[DFDL-WG] Fw: Action 145: 'dispatch' way of discriminating a choice for better performance

Mon Apr 16 14:33:51 EDT 2012

Hi Tim,

I think all our expressions today return a schema logical type, so you are
correct in that the expression should not return DFDL string literal.   But
I don't see the harm in letting dfdl:elementID be a DFDL string literal. We
can disallow some of the DFDL entities, like we do for padding character,
etc, if they don't make sense.

Regards

Steve Hanson
Architect, Data Format Description Language (DFDL)
Co-Chair, OGF DFDL Working Group
IBM SWG, Hursley, UK
smh at uk.ibm.com
tel:+44-1962-815848

From:	Tim Kimber/UK/IBM
To:	Steve Hanson/UK/IBM at IBMGB
Cc:	dfdl-wg at ogf.org
Date:	11/04/2012 10:15
Subject:	Re: [DFDL-WG] Fw: Action 145: 'dispatch' way of discriminating
            a choice for better performance

I think the type of the property should be 'xs:string', not 'DFDL String
Literal'. A DFDL String Literal allows raw bytes, DFDL character entities
and 'generic mnemonics' such as '%WSP*'. I don't see any value in allowing
those in this property - the data in the data stream can easily be
converted to a string as part of the DFDL expression. If we did allow DFDL
String Literal then we would have to specify exactly how to match one DFDL
String Literal against another, but I don't think we should go there.

Proposed new wording:

A new dfdl:element property is added called dfdl:elementID of type 'DFDL
String Literal' 'xs:string'. This provides a single alternative name for
the element. Only allowed on local element and global element, not on
element reference or simple type.

A new dfdl:choice property is added called dfdl:choiceBranchRef of type
'DFDL Expression'. The expression must evaluate to a DFDL String Literal
xs:string. The resultant string must match (case insensitive) the
dfdl:elementID property values of one of the element branches of the
choice, and if so discriminates in favour of that branch. The parser then
goes straight to that branch, ignoring schema order. Because the branch is
'known to exist' no backtracking takes place if a processing error
subsequently occurs.

regards,

Tim Kimber, Common Transformation Team,
Hursley, UK
Internet:  kimbert at uk.ibm.com
Tel. 01962-816742
Internal tel. 246742

From:	Steve Hanson/UK/IBM at IBMGB
To:	dfdl-wg at ogf.org
Date:	11/04/2012 03:57
Subject:	[DFDL-WG] Fw: Action 145: 'dispatch' way of discriminating a
            choice for better performance
Sent by:	dfdl-wg-bounces at ogf.org

Updated to reflect the outcome of DFDL WG call on 5th April.

Revised details:

A new dfdl:element property is added called dfdl:elementID of type 'DFDL
String Literal'. This provides a single alternative name for the element.
Only allowed on local element and global element, not on element reference
or simple type.

A new dfdl:choice property is added called dfdl:choiceBranchRef of type
'DFDL Expression'. The expression must evaluate to a DFDL String Literal.
The resultant string must match (case insensitive) the dfdl:elementID
property values of one of the element branches of the choice, and if so
discriminates in favour of that branch. The parser then goes straight to
that branch, ignoring schema order. Because the branch is 'known to exist'
no backtracking takes place if a processing error subsequently occurs.

Rules:

- Both properties behave like dfdl:ref and dfdl:hiddenGroupRef in that it
is not possible to set a value in scope by a dfdl:format annotation, and is
only set at its point of use. This is because there is nothing sensible
that could be set in scope **. Empty string is not an allowed value.
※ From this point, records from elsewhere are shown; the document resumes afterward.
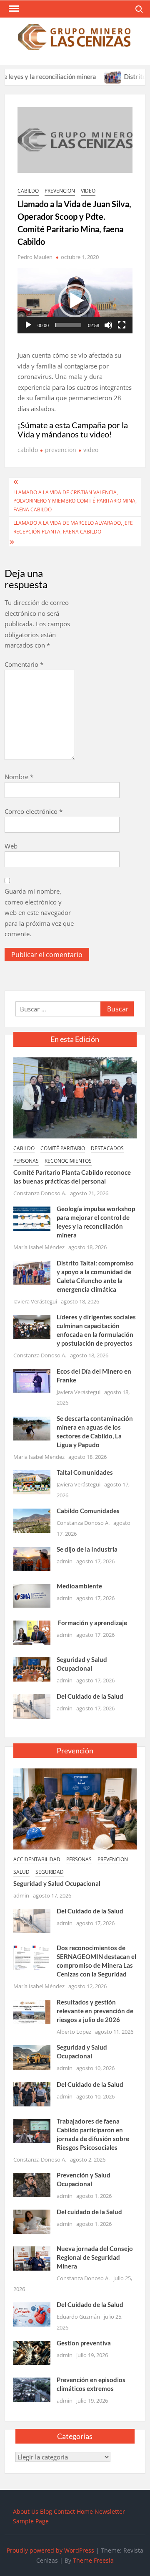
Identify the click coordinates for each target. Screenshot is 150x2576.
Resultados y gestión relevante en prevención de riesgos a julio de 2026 (95, 2010)
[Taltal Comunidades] (31, 1481)
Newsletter (110, 2511)
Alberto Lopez (74, 2031)
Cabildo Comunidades (88, 1510)
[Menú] (13, 8)
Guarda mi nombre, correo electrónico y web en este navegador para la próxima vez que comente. (39, 912)
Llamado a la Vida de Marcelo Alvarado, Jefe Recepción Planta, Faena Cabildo (73, 527)
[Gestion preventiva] (31, 2352)
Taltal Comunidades (85, 1472)
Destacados (107, 1148)
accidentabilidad (36, 1859)
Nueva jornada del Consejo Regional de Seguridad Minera (95, 2257)
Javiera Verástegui (35, 1301)
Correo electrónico (33, 811)
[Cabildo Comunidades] (31, 1520)
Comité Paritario (62, 1148)
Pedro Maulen (35, 257)
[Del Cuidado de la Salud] (31, 1706)
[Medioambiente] (31, 1595)
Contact (64, 2511)
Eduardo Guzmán (78, 2316)
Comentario (24, 664)
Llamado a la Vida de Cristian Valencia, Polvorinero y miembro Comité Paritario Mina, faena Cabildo (75, 501)
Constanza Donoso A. (39, 1193)
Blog (46, 2511)
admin (64, 1561)
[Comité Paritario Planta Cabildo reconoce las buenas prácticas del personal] (75, 1097)
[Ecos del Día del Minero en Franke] (31, 1380)
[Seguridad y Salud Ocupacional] (31, 1668)
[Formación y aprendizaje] (31, 1632)
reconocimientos (68, 1160)
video (88, 190)
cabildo (28, 190)
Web (11, 846)
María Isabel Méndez (39, 1247)
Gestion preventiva (84, 2343)
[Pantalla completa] (122, 325)
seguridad (49, 1871)
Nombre (19, 776)
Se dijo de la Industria (87, 1549)
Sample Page (31, 2521)
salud (21, 1871)
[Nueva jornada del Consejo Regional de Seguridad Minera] (31, 2257)
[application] (75, 300)
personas (26, 1160)
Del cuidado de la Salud (89, 2211)
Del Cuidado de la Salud (90, 1696)
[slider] (68, 325)
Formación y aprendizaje (92, 1622)
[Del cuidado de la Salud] (31, 2221)
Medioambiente (79, 1586)
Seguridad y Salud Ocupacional (56, 1883)
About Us (25, 2511)
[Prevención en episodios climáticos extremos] (31, 2389)
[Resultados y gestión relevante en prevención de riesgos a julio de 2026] (31, 2011)
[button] (75, 301)
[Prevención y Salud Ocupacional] (31, 2184)
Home (85, 2511)
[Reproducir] (28, 325)
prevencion (60, 190)
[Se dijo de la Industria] (31, 1558)
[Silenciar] (108, 325)
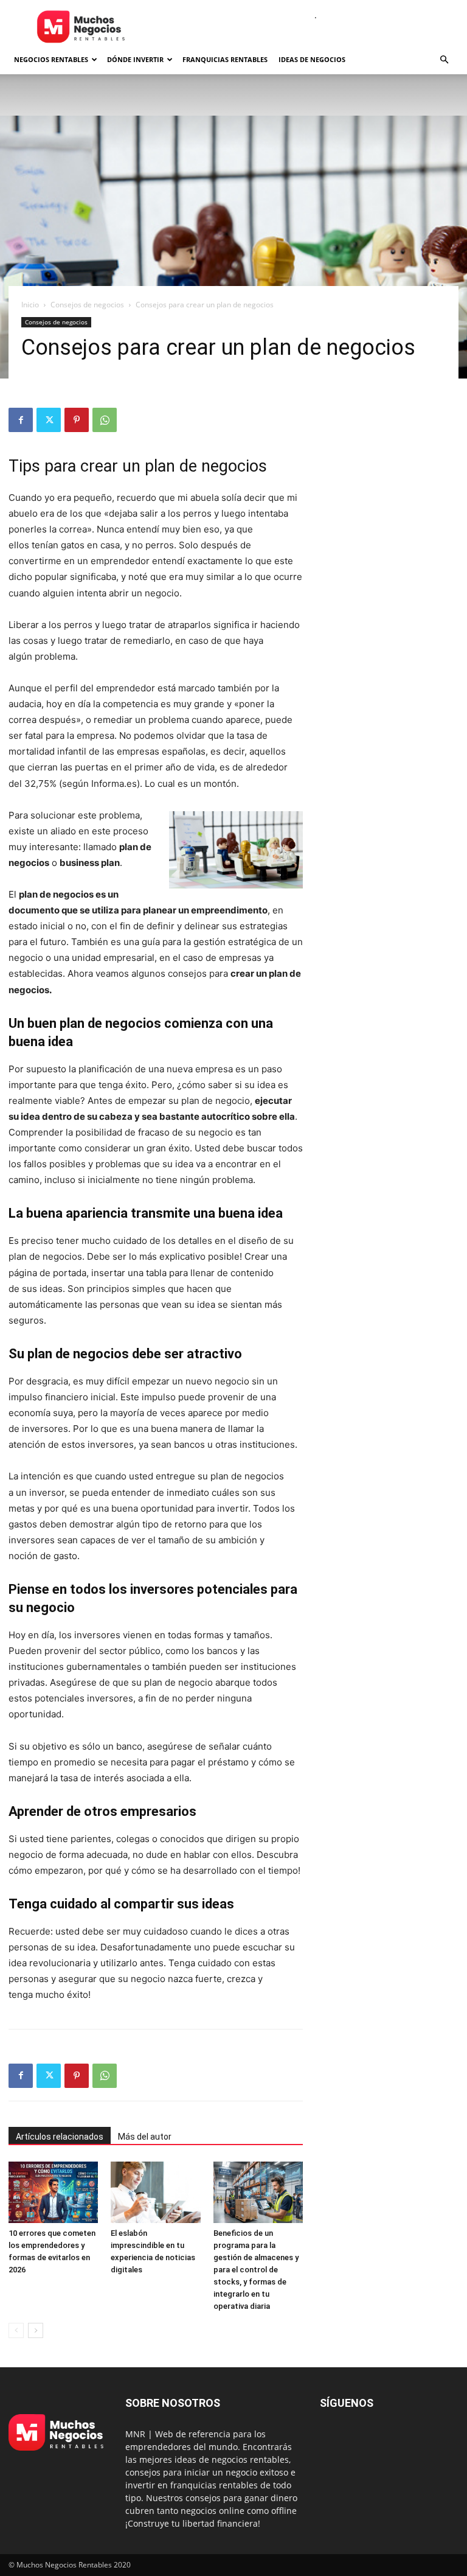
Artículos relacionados (59, 2136)
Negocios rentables (51, 59)
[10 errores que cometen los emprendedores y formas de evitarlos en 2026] (53, 2192)
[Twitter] (48, 420)
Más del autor (144, 2136)
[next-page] (35, 2330)
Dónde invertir (135, 59)
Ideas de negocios (311, 59)
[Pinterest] (76, 420)
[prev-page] (16, 2330)
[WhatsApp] (104, 420)
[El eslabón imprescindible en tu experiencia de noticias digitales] (155, 2192)
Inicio (30, 304)
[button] (443, 60)
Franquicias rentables (225, 59)
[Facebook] (21, 420)
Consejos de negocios (87, 304)
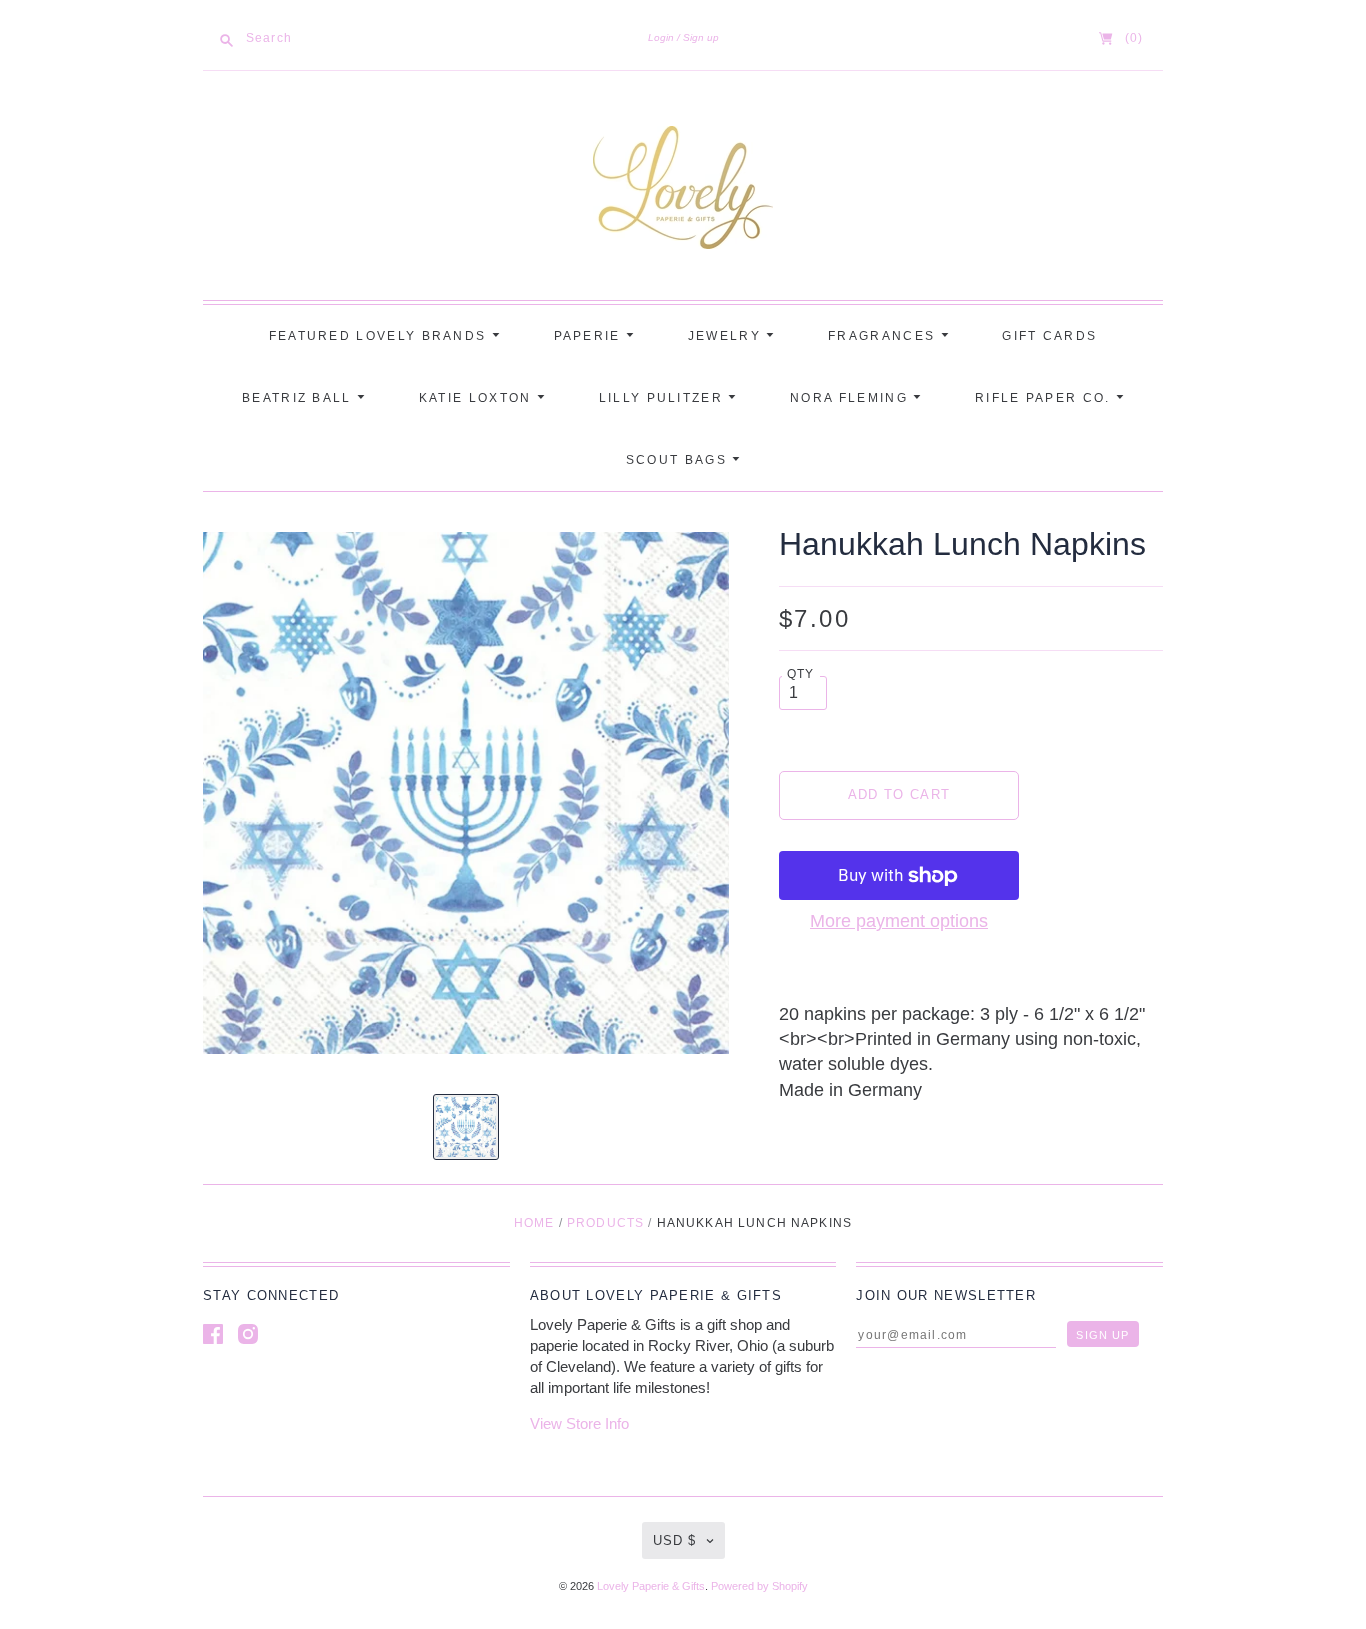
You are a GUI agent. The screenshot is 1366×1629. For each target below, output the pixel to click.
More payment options (899, 921)
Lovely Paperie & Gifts (651, 1586)
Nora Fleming (851, 398)
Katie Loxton (478, 398)
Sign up (701, 37)
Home (534, 1223)
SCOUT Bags (679, 460)
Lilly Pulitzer (664, 398)
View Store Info (579, 1423)
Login (661, 37)
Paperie (590, 336)
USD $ (674, 1540)
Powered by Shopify (759, 1586)
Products (605, 1223)
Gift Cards (1049, 336)
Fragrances (884, 336)
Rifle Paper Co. (1045, 398)
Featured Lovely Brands (380, 336)
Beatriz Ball (299, 398)
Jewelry (727, 336)
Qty (801, 673)
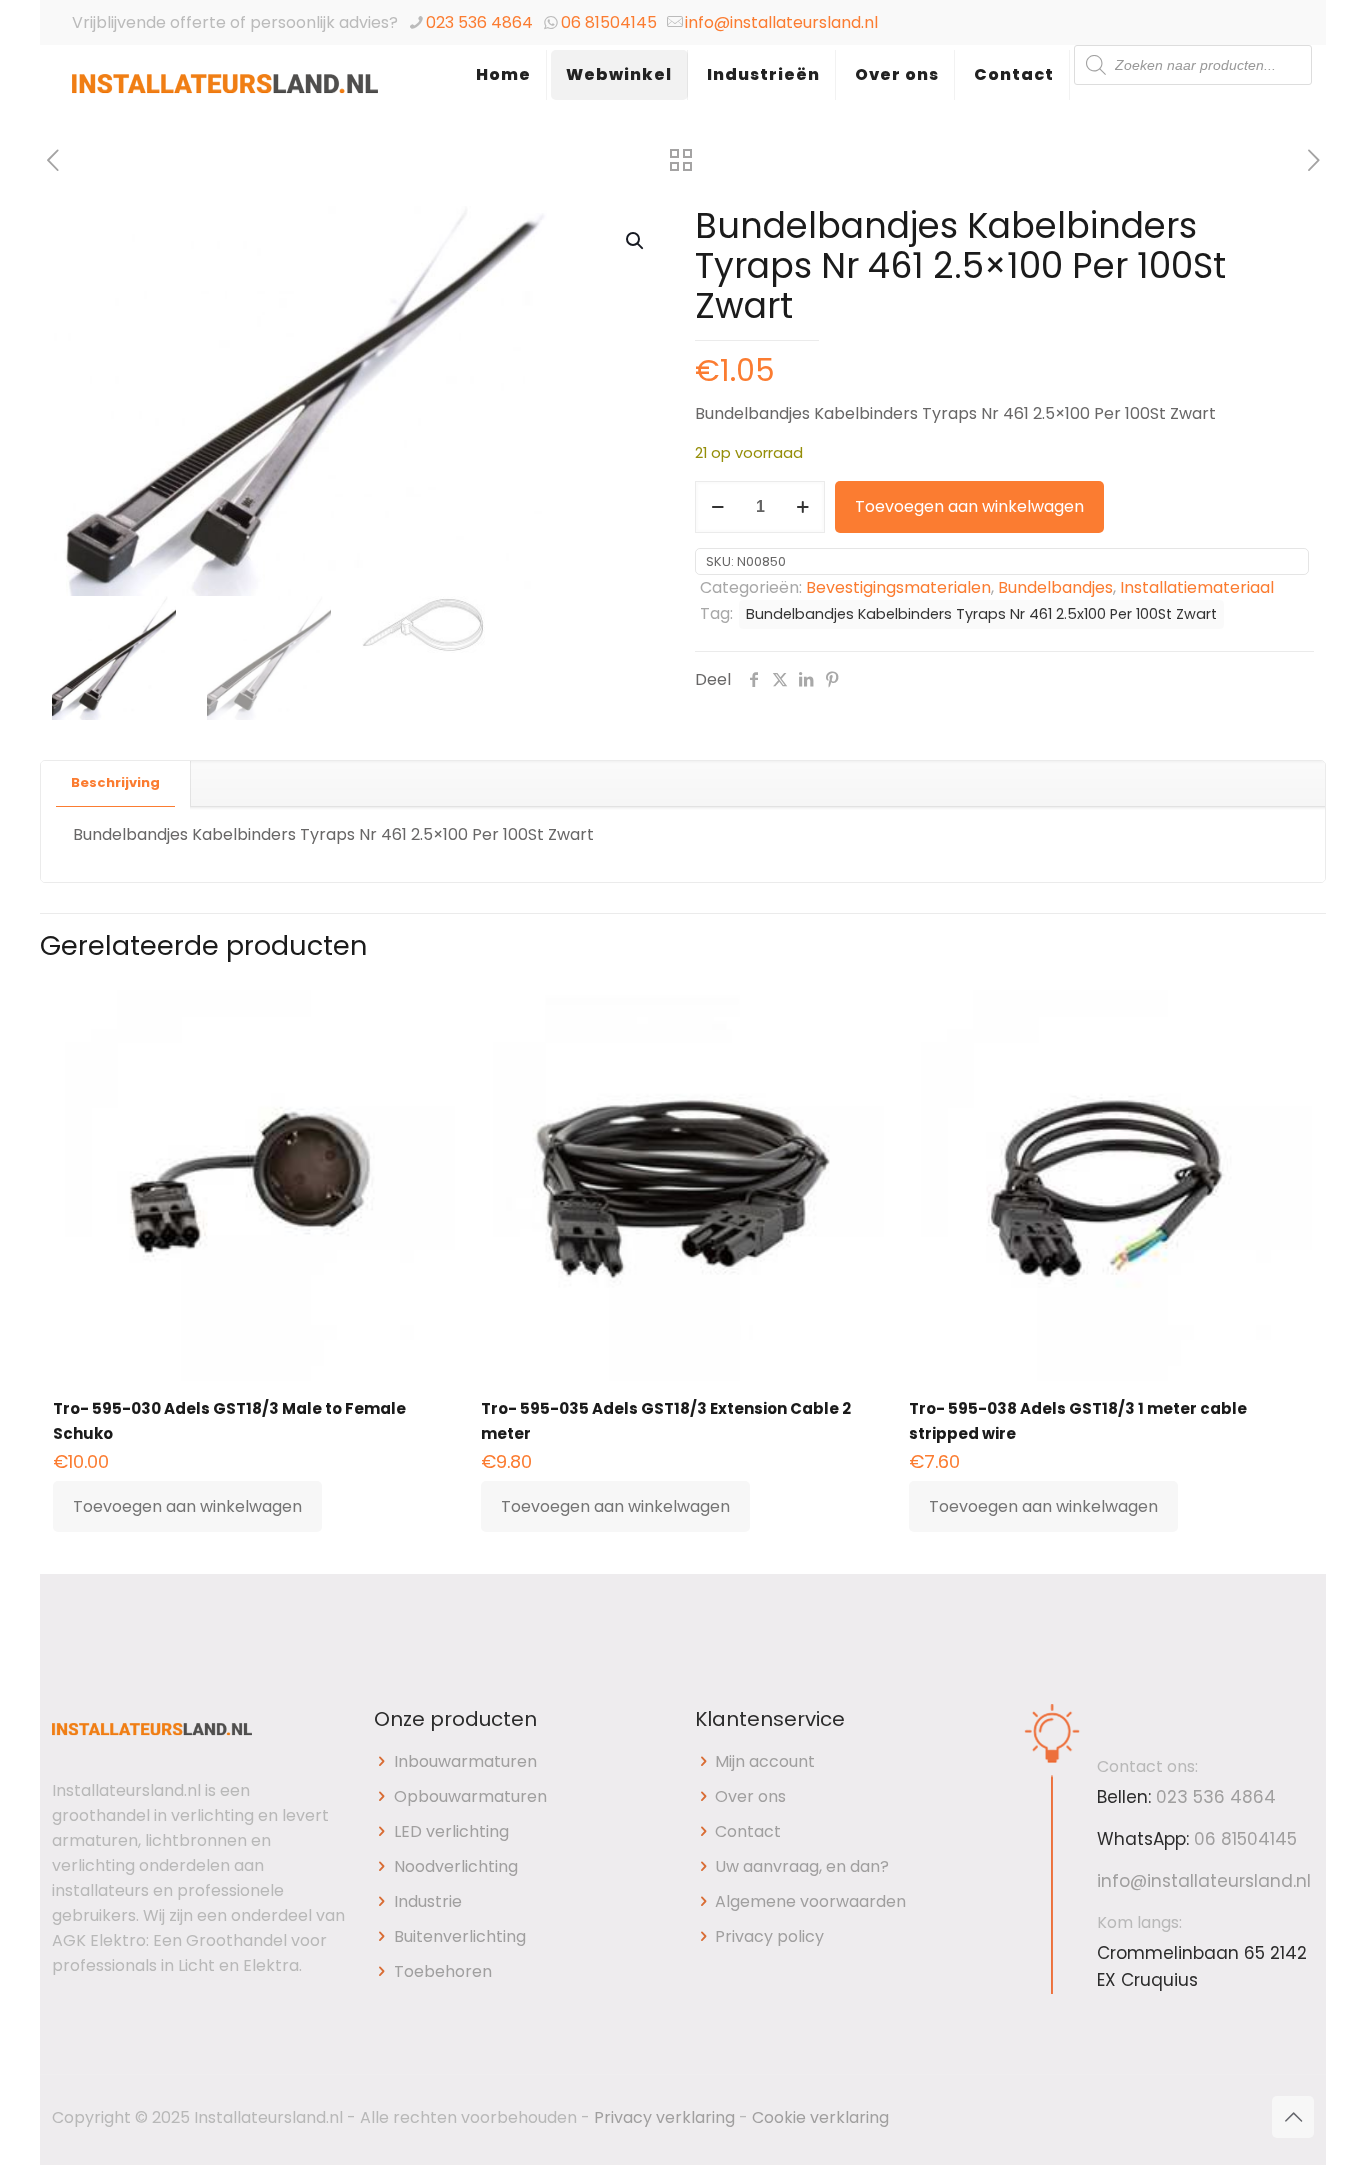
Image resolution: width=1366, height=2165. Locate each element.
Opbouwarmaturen (470, 1796)
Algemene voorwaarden (810, 1901)
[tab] (116, 783)
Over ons (750, 1796)
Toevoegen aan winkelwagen (969, 506)
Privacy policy (769, 1936)
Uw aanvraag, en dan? (802, 1866)
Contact (748, 1831)
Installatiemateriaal (1197, 587)
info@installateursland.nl (781, 22)
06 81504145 (609, 22)
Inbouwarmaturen (465, 1761)
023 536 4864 (479, 22)
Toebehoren (443, 1971)
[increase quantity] (802, 507)
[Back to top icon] (1293, 2117)
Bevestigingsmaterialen (898, 587)
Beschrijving (115, 782)
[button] (636, 241)
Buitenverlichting (460, 1936)
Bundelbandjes (1055, 587)
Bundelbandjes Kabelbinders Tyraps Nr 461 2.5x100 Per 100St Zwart (981, 614)
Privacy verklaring (664, 2117)
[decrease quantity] (717, 507)
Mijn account (765, 1761)
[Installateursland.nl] (225, 95)
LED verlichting (451, 1831)
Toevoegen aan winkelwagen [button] (187, 1506)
- Both properties are only used when parsing.

- When dfdl:choiceBranchRef is present, all choice branches must be local
elements or element references. It is a schema definition error otherwise.

- It is a processing error if the resolved value of dfdl:choiceBranchRef
does not match one of the branches.

- It is a schema definition error if individual dfdl:elementID values are
not unique across all elements that are branches of an xs:choice that
carries dfdl:choiceBranchRef.

- It is not a schema definition error if both dfdl:initiatedContent and
dfdl:choiceBranchRef, are provided on the same choice, nor if a
discriminator exists on that choice branch. ++

** Consequently adding support for the property to existing DFDL
implementations will not suddenly cause errors to appear in existing DFDL
schemas.

++ Reasoning. If a discriminator is evaluated and there is no point of
uncertainty, it simply behaves like an assert, specifically if it fails it
causes a processing error without backtracking. Use of dfdl:choiceBranchRef
is just another way to get into this situation. (The property
dfdl:initiatedContent may be rewritten as a series of discriminators on the
child elements which test that the (initiated) element exists, hence same
applies).

Regards

Steve Hanson
Architect, Data Format Description Language (DFDL)
Co-Chair, OGF DFDL Working Group
IBM SWG, Hursley, UK
smh at uk.ibm.com
tel:+44-1962-815848
----- Forwarded by Steve Hanson/UK/IBM on 28/03/2012 16:32 -----

From:        Steve Hanson/UK/IBM
To:        dfdl-wg at ogf.org
Date:        27/03/2012 14:09
Subject:        Fw: [DFDL-WG] Action 145: 'dispatch' way of discriminating
a choice for better performance

Hi Mike

I agree. When I wrote the SWIFT example expression that I realised this was
becoming a bit too complicated.  IBM MRM has a quick way of dispatching a
choice that uses a similar mechanism to the one you propose.
It has an optional property called 'Message Alias'. The parser first tries
to match the tag against the element name, and if that fails it tries the
alias.  I've modified my proposal accordingly.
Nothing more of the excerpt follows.